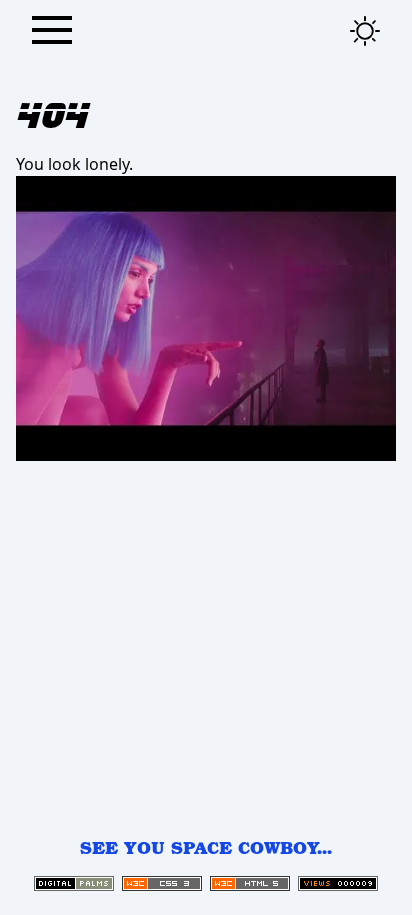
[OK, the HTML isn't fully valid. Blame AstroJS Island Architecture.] (250, 883)
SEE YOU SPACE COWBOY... (206, 847)
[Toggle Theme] (365, 31)
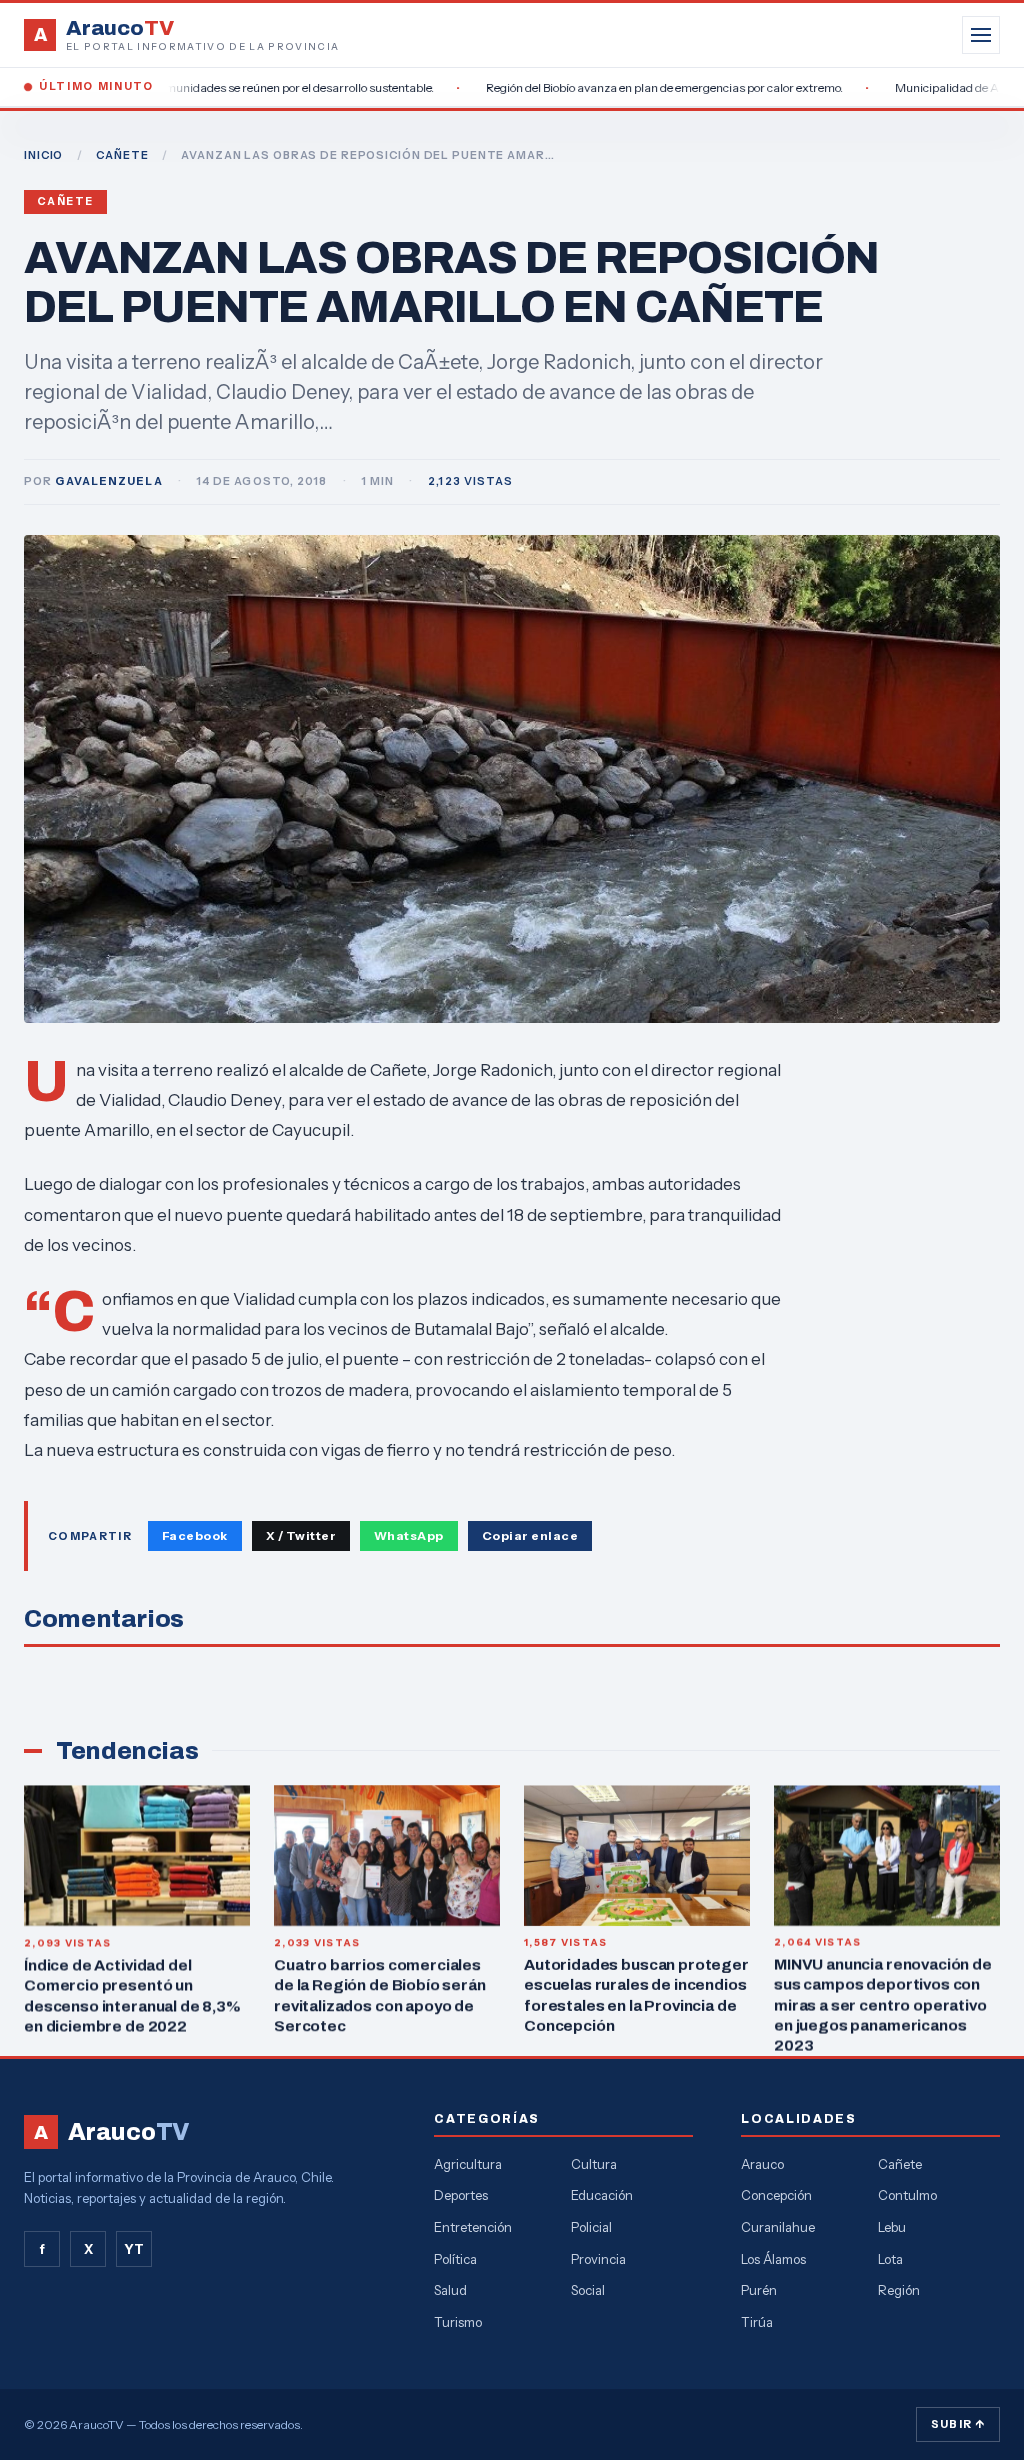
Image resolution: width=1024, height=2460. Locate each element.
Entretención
+++++
:: BRIEF ::
Could you give all the records again, exactly, minus the pictures?

:: WRITTEN SOLUTION ::
[OK, the HTML isn't fully valid. Blame AstroJS Island Architecture.] (250, 883)
SEE YOU SPACE COWBOY... (206, 847)
[Toggle Theme] (365, 31)
Image resolution: width=1024, height=2460. Locate each element.
Entretención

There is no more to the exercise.